The supposed track gauge of the new route in the Central Asian territory became the stumbling block. China uses the European track gauge of 1,435 mm, while Kyrgyzstan and Uzbekistan have the Soviet gauge of 1,520 mm. It would be appropriate to perform a bogie exchange in the mountains, not at the border, as in Europe, but "down" on the plain, in a centre, that is, in China’s Kashgar or Uzbekistan’s Andijan. The issue of the gauge track is primarily a strategic military one.

The emergence of the Chinese gauge in the most populated region of Central Asia (the population density in the Fergana Valley is comparable to India's) means an automatic spread of Chinese influence over the entire Central Asian aoecumene.

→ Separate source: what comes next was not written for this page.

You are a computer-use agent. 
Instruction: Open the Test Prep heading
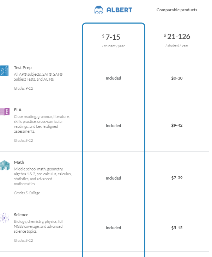pos(23,68)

Russia, which considers the former USSR a zone of influence, disapproves of such a move. Therefore, under the watchful eye of Moscow, Kyrgyzstan has always insisted on the Soviet track of 1520 mm. The Chinese seemed to agree with this approach, and the Kyrgyz parliament approved the railroad construction. Suddenly, the Chinese began to change the technical characteristics of the feasibility study after the project was approved.

Given the new parameters (the width of the bridges, tunnels, etc.), it became clear that China would run its European track to Andijan. Changes also implied the introduction of Chinese heavy construction equipment, which goes hand in hand with military equipment.

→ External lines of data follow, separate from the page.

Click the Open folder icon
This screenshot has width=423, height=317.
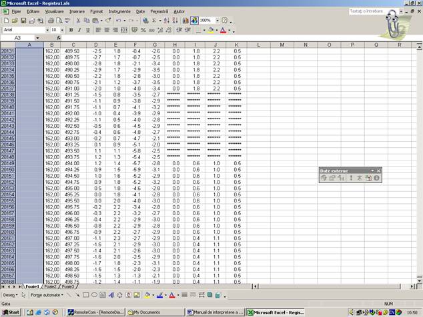15,21
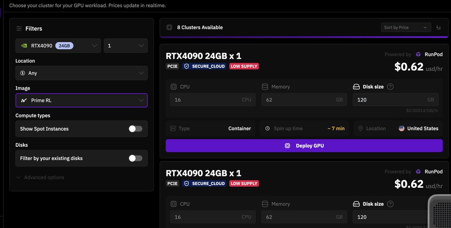Toggle Filter by your existing disks
Viewport: 451px width, 228px height.
135,158
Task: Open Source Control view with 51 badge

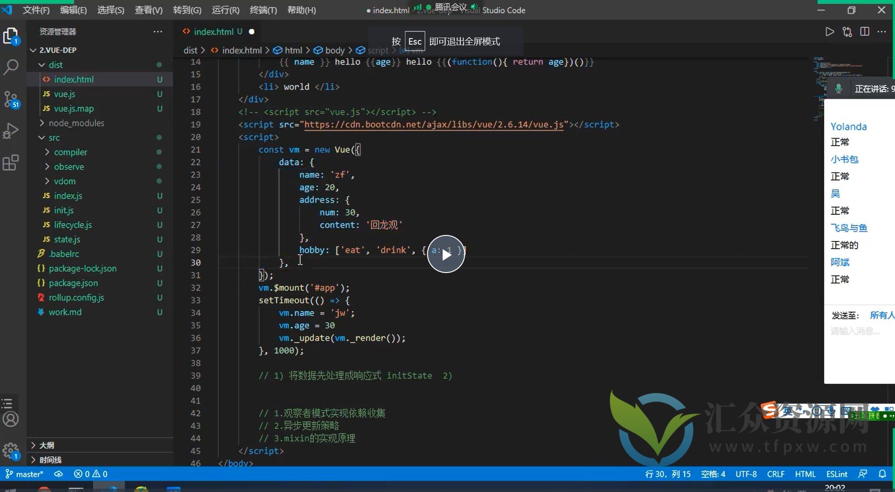Action: (11, 99)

During an official public meeting in late September 2020, the Russian president sent Kyrgyzstan's then president Sooronbai Jeenbekov his favourite "black spot." Instead of Sooronbai Sharipovich, he called him Shariman Sharipovich. After mass protests, Jeenbekov was removed from his post two weeks later.

Since Russia is at war in Ukraine and Central Asia is becoming increasingly unstable, Moscow will not allow the Chinese military into the Fergana Valley. Beijing has deployed elements of the global Echelon intelligence system in Xinjiang, allowing the Americans to bug the Russian military-industrial complex in Siberia and the Southern Urals.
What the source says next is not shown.